There is one other analogism. Almac claims that it withheld $1,080 from Scott's wages in accordance with Strong's income execution, but did not forward the moneys to the Sheriff or marshal. In its answering affidavit, Almac computes the debt owed to it by Scott as follows: $3,438 (judgment granted Strong against Almac) minus $1,080 (moneys allegedly withheld from Scott's wages by Almac) equalling $2,358. This, of course, differs from the amount demanded in the contested income execution ($2,431).
The amount of money demanded by Almac is inaccurate on the basis of the admissions in Almac's affidavit. The income execution must be vacated on that ground alone. Assuming that Almac has a valid assignment of the judgment against Scott (to be discussed later) the maximum moneys that Scott could owe is $1,351 (his original debt minus moneys withheld by Almac). Almac cannot be heard to say that the interest and costs that it was forced to pay over and above the original debt must be absorbed by Scott. The action brought by Strong against Almac was the result of Almac's (not Scott's) failure to honor the income execution. Whatever penalties Almac paid were the result of its inactions; Scott is not liable for them. Almac has not demonstrated that it has a right to claim the amount demanded in its income execution.
A wholly different issue is the validity of the assignment of the original judgment ($2,431) by Strong to Almac. The assignment occurred after the judgment against Almac was satisfied. It was an improper assignment and must be disallowed for various reasons.
An assignment of a judgment is, of course, proper in theory (General Obligations Law, § 13-103). However, an assignment of a judgment is the transfer of a present right to the judgment ( Matter of Law Research Serv. v Lutz Appellate Printers, 498 F.2d 836, 839). When Strong purported to transfer its right to a judgment against Scott, it had no such right; it had received the debt in full. The recovery extinguished any claims Strong had against Scott. "[T]he creditor is entitled to but one complete satisfaction of the debt and to the extent that such a judgment has been satisfied the right to a further recovery is barred." (2 Freeman, Judgments [5th ed], § 589, p 1245; see, also, Bedford Hills Concrete Prods. Corp. v Borrello, 38 Misc.2d 43, 45; Russ v Bourn, 205 Misc. 88; Merger of Earlier in Later Judgment, Ann., 158 ALR 859, 865.) At the time of the assignment, Strong had no claim, therefore, no right to assign.

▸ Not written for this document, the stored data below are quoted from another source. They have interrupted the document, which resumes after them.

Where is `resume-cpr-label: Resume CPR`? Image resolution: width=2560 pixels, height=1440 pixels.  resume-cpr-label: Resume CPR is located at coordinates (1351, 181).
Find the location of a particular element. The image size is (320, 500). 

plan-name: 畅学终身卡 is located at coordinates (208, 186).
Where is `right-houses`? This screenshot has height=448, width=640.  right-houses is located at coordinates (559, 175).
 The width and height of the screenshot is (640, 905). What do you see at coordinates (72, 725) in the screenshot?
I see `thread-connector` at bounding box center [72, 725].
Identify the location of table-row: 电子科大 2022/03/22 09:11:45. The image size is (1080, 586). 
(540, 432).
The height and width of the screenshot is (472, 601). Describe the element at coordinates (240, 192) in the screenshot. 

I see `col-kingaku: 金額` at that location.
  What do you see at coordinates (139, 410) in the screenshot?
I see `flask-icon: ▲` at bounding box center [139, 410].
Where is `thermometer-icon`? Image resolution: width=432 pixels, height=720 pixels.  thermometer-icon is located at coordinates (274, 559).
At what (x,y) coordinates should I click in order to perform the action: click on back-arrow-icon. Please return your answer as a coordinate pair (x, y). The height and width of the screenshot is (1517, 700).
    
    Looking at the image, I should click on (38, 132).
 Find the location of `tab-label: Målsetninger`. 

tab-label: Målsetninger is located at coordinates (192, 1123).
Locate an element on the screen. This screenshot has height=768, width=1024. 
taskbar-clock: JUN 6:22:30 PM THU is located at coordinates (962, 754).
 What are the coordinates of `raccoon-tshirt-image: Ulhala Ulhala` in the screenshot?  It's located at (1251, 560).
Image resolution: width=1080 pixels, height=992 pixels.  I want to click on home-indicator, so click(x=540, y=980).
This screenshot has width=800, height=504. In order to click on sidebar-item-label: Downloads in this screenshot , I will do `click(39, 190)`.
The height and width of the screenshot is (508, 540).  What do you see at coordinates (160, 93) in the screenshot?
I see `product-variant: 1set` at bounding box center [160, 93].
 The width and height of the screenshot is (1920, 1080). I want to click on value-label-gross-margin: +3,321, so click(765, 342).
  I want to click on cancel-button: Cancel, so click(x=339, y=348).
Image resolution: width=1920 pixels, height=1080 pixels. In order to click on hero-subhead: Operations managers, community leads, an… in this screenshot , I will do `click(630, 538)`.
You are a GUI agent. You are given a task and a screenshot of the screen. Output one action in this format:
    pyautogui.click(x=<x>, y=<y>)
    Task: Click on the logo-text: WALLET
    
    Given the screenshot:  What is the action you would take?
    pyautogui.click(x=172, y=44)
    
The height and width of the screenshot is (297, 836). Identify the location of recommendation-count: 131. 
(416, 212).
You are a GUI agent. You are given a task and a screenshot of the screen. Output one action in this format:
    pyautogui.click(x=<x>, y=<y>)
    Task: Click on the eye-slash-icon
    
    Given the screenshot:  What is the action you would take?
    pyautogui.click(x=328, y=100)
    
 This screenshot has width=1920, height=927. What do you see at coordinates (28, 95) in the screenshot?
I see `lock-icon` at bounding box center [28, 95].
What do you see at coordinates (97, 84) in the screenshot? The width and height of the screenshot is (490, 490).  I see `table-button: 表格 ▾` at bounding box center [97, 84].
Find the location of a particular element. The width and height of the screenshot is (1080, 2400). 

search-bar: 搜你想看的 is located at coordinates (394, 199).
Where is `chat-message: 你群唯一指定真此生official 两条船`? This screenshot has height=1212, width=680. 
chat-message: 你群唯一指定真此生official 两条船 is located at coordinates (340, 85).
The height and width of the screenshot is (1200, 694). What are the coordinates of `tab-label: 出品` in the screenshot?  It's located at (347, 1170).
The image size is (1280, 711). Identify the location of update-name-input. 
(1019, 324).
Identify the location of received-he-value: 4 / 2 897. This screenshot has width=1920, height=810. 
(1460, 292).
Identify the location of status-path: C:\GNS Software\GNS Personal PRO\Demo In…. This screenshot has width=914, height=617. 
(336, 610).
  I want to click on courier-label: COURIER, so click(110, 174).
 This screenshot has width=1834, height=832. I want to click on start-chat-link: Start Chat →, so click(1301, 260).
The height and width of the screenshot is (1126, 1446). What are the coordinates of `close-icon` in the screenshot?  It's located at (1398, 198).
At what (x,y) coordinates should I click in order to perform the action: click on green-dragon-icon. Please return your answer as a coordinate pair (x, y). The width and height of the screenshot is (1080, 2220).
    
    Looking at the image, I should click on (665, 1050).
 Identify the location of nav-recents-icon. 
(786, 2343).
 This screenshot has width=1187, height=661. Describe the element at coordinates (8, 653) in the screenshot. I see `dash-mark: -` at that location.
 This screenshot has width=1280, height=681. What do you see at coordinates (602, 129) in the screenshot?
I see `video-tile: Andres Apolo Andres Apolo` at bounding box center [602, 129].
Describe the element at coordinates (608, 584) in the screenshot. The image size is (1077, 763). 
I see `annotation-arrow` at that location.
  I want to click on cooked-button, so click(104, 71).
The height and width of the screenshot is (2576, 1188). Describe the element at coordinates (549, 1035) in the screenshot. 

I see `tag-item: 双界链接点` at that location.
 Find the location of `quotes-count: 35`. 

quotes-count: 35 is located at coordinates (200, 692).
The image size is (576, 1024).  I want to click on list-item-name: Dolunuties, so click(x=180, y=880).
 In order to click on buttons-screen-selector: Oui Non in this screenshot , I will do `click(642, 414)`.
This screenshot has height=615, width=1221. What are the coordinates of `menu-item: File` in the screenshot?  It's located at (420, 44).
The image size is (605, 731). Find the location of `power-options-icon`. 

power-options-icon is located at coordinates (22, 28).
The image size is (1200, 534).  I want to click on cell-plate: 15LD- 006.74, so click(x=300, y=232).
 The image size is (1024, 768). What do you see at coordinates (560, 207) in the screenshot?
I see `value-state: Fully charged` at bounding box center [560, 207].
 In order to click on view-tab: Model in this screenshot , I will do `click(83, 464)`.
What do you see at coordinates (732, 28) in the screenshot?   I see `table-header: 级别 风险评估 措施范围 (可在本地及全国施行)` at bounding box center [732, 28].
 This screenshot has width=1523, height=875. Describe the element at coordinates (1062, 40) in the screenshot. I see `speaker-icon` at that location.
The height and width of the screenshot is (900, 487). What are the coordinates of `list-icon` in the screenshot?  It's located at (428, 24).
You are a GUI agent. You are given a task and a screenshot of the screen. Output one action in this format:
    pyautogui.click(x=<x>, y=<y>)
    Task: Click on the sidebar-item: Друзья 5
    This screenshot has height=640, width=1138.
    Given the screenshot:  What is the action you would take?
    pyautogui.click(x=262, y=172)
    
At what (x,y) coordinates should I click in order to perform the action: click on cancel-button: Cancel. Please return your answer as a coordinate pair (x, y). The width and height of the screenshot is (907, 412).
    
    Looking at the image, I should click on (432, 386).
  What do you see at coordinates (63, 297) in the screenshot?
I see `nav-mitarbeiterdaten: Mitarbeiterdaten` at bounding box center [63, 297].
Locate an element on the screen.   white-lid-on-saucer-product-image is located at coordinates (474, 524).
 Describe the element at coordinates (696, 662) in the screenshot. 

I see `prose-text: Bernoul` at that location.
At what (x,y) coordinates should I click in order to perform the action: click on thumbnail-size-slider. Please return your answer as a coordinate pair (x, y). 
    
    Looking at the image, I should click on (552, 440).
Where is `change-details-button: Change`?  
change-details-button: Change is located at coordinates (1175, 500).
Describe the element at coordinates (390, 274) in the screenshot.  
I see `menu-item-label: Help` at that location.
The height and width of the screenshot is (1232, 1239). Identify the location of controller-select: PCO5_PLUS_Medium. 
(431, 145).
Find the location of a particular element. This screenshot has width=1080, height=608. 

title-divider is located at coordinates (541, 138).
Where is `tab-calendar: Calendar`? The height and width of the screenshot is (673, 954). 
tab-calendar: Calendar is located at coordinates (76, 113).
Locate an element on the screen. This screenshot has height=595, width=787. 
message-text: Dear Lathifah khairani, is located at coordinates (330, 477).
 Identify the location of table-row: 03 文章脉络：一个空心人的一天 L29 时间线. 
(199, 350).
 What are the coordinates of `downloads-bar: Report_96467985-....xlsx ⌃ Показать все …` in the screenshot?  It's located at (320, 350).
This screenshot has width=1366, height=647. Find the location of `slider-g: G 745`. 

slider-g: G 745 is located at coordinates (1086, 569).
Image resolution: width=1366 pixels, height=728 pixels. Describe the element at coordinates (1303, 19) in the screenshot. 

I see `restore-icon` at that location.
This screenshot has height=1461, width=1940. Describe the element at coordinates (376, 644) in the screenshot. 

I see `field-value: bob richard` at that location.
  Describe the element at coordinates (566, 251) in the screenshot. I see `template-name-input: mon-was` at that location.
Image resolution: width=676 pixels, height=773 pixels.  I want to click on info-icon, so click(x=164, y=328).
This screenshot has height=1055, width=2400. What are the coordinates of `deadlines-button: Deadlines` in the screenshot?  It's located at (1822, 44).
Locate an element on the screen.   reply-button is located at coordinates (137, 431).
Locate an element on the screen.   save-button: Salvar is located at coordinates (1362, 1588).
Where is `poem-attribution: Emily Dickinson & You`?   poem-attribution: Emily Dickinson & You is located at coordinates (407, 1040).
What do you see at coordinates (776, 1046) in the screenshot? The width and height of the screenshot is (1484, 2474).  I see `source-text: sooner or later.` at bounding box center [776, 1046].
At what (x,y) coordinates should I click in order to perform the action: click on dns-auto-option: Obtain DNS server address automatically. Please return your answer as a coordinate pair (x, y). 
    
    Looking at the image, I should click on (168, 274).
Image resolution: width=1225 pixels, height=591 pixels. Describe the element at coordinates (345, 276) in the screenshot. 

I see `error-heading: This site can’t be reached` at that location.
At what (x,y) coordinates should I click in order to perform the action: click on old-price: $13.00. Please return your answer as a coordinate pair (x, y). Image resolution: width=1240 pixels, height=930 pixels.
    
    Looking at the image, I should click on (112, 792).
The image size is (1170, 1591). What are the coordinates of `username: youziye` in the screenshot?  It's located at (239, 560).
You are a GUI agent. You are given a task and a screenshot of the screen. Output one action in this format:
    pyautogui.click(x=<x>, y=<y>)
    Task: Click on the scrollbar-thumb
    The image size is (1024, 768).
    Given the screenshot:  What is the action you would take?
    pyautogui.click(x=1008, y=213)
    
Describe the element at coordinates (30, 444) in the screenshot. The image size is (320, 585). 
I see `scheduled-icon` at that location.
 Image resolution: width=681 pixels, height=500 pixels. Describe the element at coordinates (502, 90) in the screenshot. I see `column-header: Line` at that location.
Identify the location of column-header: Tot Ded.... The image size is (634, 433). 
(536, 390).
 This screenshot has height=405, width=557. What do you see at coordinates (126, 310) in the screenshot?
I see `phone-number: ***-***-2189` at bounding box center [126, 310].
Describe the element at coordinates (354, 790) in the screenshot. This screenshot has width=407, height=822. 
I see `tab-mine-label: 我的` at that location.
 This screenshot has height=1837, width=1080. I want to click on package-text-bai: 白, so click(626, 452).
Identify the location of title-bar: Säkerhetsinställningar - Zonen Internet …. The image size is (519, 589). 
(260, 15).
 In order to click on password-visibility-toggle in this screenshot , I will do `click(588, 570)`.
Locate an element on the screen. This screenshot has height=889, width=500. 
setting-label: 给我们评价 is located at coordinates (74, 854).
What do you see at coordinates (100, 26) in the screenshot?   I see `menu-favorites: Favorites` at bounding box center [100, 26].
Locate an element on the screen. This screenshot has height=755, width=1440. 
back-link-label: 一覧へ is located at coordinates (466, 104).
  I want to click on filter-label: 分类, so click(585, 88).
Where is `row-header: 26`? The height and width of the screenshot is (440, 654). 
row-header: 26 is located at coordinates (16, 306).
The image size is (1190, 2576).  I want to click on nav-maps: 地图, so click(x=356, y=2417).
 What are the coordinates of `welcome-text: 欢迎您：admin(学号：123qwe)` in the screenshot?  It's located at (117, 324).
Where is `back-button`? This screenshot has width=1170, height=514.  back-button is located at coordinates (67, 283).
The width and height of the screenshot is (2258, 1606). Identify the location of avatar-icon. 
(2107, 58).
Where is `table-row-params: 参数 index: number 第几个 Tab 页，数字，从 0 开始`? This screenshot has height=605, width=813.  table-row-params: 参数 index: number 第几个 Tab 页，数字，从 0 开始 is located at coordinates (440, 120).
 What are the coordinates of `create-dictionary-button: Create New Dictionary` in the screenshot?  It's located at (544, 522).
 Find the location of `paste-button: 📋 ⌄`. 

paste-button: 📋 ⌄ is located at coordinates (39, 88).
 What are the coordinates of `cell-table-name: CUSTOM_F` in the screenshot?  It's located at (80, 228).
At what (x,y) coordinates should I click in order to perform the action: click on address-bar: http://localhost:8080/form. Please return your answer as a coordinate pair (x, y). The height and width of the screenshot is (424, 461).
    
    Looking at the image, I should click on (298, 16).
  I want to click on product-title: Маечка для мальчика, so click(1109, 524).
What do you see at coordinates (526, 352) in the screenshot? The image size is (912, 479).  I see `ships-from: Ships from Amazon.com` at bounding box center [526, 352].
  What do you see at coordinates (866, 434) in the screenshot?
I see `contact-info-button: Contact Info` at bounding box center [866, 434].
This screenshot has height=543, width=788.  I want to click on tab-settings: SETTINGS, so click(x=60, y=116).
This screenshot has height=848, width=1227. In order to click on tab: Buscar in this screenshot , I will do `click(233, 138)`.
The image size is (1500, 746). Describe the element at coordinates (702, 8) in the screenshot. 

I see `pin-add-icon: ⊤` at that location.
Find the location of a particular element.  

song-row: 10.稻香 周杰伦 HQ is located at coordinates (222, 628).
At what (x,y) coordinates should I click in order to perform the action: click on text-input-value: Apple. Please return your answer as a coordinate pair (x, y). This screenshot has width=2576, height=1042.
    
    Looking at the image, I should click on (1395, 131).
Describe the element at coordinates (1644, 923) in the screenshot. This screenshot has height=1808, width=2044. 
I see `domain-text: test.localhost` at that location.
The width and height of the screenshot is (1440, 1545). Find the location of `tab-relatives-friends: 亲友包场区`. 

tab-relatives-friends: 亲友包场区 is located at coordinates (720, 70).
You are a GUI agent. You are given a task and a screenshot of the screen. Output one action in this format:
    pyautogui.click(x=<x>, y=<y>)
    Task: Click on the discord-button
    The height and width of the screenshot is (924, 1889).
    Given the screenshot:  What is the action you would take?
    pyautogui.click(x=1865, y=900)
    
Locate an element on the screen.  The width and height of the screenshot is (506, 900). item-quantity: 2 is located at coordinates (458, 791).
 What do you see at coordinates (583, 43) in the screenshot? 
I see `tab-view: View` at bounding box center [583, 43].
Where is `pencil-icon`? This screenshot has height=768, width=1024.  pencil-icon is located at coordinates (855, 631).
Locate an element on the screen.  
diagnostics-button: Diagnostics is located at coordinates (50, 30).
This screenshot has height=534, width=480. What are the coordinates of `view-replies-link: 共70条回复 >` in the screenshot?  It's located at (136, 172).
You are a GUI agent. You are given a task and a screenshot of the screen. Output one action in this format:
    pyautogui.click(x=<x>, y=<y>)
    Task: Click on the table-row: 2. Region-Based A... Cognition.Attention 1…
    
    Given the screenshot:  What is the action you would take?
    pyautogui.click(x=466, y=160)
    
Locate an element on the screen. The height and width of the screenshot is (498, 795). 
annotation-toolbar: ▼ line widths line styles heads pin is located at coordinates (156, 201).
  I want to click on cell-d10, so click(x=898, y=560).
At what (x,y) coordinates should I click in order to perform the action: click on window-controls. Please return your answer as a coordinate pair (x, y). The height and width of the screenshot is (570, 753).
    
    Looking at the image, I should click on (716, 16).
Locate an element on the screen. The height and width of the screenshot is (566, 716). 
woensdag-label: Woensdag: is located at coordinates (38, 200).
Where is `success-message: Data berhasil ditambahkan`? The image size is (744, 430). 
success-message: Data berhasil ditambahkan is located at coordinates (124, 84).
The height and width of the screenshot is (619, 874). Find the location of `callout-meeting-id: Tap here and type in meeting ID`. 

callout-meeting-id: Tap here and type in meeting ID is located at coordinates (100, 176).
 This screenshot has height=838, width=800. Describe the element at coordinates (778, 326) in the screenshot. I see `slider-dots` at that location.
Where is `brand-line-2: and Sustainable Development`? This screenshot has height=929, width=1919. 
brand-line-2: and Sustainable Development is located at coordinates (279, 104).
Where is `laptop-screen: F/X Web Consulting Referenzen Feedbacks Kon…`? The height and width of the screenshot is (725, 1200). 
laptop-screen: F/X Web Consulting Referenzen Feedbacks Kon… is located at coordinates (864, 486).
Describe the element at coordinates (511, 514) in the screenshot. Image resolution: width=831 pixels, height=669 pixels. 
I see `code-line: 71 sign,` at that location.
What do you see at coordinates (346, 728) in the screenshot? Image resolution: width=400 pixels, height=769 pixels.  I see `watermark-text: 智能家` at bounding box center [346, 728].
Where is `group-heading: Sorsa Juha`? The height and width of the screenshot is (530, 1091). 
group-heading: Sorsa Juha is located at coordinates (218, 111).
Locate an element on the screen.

When Strong obtained its judgment against Scott, there was at least an opportunity for each party to be heard and to reach a discussion on the merits. Almac has not sought a judgment on the merits, but instead seeks to step into Strong's shoes. Almac does not have the same rights with regard to Scott as did Strong. Almac admits to withholding over $1,000 from Scott's wages. The court cannot say exactly what debt existed as between Scott and Almac, if any. Scott claims that moneys were withheld from his wages for three years. It is at least possible that Almac withheld too much. Absent a new judgment on the merits, Almac has no claim to Scott's income via an income execution. Accordingly, any moneys withheld from Scott's wages pursuant to Almac's income execution levied on School Pictures, Inc., are to be returned to Scott and Almac's income execution dated August 17, 1983 is rendered null and void and is hereby vacated.